**Required task**
Reproduce the records below, swapping every "column header" for "column heading" and keeping everything else the same.
· · ·
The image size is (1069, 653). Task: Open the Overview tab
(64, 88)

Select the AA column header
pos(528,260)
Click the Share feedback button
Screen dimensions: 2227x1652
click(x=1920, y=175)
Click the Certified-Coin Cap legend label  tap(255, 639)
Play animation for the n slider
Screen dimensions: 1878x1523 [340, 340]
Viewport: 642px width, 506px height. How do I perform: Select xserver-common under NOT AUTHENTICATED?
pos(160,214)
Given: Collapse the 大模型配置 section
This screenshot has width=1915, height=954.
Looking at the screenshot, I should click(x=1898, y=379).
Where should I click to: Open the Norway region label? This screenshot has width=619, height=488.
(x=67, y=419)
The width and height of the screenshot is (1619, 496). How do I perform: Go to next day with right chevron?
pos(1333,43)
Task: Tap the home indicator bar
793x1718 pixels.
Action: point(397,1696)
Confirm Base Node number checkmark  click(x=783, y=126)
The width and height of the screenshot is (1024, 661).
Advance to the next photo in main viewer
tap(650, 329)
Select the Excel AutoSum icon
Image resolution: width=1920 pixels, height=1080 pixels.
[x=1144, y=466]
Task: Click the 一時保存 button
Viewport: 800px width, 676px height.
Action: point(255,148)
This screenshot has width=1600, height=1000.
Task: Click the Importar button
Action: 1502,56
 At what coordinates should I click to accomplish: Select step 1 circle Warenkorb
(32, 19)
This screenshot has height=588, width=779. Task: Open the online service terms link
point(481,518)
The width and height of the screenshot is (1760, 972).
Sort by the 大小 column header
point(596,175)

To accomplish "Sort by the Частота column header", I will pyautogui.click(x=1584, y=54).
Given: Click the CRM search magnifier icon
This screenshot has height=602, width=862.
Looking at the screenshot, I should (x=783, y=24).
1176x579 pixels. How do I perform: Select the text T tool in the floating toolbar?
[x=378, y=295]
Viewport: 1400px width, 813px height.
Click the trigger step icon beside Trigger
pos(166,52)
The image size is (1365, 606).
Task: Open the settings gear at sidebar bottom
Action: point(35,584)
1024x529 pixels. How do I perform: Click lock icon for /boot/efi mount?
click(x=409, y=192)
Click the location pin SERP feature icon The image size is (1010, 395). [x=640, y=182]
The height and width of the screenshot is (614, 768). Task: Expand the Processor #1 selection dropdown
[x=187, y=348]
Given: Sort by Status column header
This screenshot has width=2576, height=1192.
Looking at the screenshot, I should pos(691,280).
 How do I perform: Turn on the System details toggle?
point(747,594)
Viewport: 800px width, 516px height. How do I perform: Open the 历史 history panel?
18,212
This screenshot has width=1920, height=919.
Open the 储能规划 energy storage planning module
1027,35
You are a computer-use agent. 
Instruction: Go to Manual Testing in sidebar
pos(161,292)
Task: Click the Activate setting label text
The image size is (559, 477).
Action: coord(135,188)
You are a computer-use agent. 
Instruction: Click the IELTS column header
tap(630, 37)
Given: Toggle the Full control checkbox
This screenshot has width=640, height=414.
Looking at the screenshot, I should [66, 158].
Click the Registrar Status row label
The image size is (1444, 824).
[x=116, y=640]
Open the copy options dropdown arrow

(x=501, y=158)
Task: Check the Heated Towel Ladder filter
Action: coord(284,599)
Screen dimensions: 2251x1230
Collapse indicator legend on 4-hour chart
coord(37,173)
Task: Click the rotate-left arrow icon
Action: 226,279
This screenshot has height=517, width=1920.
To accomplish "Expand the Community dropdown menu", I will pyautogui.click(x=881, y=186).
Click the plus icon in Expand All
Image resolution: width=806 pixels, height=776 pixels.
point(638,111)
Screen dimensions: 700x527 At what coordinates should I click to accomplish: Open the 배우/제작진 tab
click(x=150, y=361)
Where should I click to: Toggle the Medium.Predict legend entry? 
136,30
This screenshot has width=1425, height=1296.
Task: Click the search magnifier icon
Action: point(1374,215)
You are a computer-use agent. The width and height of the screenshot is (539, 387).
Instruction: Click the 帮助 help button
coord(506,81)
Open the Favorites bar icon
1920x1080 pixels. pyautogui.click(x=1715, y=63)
· · ·
**Written response**
The image size is (1069, 653). Task: Open the Overview tab
(64, 88)

Select the AA column heading
pos(528,260)
Click the Share feedback button
Screen dimensions: 2227x1652
click(x=1920, y=175)
Click the Certified-Coin Cap legend label  tap(255, 639)
Play animation for the n slider
Screen dimensions: 1878x1523 [340, 340]
Viewport: 642px width, 506px height. How do I perform: Select xserver-common under NOT AUTHENTICATED?
pos(160,214)
Given: Collapse the 大模型配置 section
This screenshot has width=1915, height=954.
Looking at the screenshot, I should click(x=1898, y=379).
Where should I click to: Open the Norway region label? This screenshot has width=619, height=488.
(x=67, y=419)
The width and height of the screenshot is (1619, 496). How do I perform: Go to next day with right chevron?
pos(1333,43)
Task: Tap the home indicator bar
793x1718 pixels.
Action: point(397,1696)
Confirm Base Node number checkmark  click(x=783, y=126)
The width and height of the screenshot is (1024, 661).
Advance to the next photo in main viewer
tap(650, 329)
Select the Excel AutoSum icon
Image resolution: width=1920 pixels, height=1080 pixels.
[x=1144, y=466]
Task: Click the 一時保存 button
Viewport: 800px width, 676px height.
Action: point(255,148)
This screenshot has width=1600, height=1000.
Task: Click the Importar button
Action: 1502,56
 At what coordinates should I click to accomplish: Select step 1 circle Warenkorb
(32, 19)
This screenshot has height=588, width=779. Task: Open the online service terms link
point(481,518)
The width and height of the screenshot is (1760, 972).
Sort by the 大小 column heading
point(596,175)

To accomplish "Sort by the Частота column heading", I will pyautogui.click(x=1584, y=54).
Given: Click the CRM search magnifier icon
This screenshot has height=602, width=862.
Looking at the screenshot, I should (x=783, y=24).
1176x579 pixels. How do I perform: Select the text T tool in the floating toolbar?
[x=378, y=295]
Viewport: 1400px width, 813px height.
Click the trigger step icon beside Trigger
pos(166,52)
The image size is (1365, 606).
Task: Open the settings gear at sidebar bottom
Action: point(35,584)
1024x529 pixels. How do I perform: Click lock icon for /boot/efi mount?
click(x=409, y=192)
Click the location pin SERP feature icon The image size is (1010, 395). [x=640, y=182]
The height and width of the screenshot is (614, 768). Task: Expand the Processor #1 selection dropdown
[x=187, y=348]
Given: Sort by Status column heading
This screenshot has width=2576, height=1192.
Looking at the screenshot, I should pos(691,280).
 How do I perform: Turn on the System details toggle?
point(747,594)
Viewport: 800px width, 516px height. How do I perform: Open the 历史 history panel?
18,212
This screenshot has width=1920, height=919.
Open the 储能规划 energy storage planning module
1027,35
You are a computer-use agent. 
Instruction: Go to Manual Testing in sidebar
pos(161,292)
Task: Click the Activate setting label text
The image size is (559, 477).
Action: coord(135,188)
You are a computer-use agent. 
Instruction: Click the IELTS column heading
tap(630, 37)
Given: Toggle the Full control checkbox
This screenshot has width=640, height=414.
Looking at the screenshot, I should [66, 158].
Click the Registrar Status row label
The image size is (1444, 824).
[x=116, y=640]
Open the copy options dropdown arrow

(x=501, y=158)
Task: Check the Heated Towel Ladder filter
Action: coord(284,599)
Screen dimensions: 2251x1230
Collapse indicator legend on 4-hour chart
coord(37,173)
Task: Click the rotate-left arrow icon
Action: 226,279
This screenshot has height=517, width=1920.
To accomplish "Expand the Community dropdown menu", I will pyautogui.click(x=881, y=186).
Click the plus icon in Expand All
Image resolution: width=806 pixels, height=776 pixels.
point(638,111)
Screen dimensions: 700x527 At what coordinates should I click to accomplish: Open the 배우/제작진 tab
click(x=150, y=361)
Where should I click to: Toggle the Medium.Predict legend entry? 
136,30
This screenshot has width=1425, height=1296.
Task: Click the search magnifier icon
Action: point(1374,215)
You are a computer-use agent. The width and height of the screenshot is (539, 387).
Instruction: Click the 帮助 help button
coord(506,81)
Open the Favorites bar icon
1920x1080 pixels. pyautogui.click(x=1715, y=63)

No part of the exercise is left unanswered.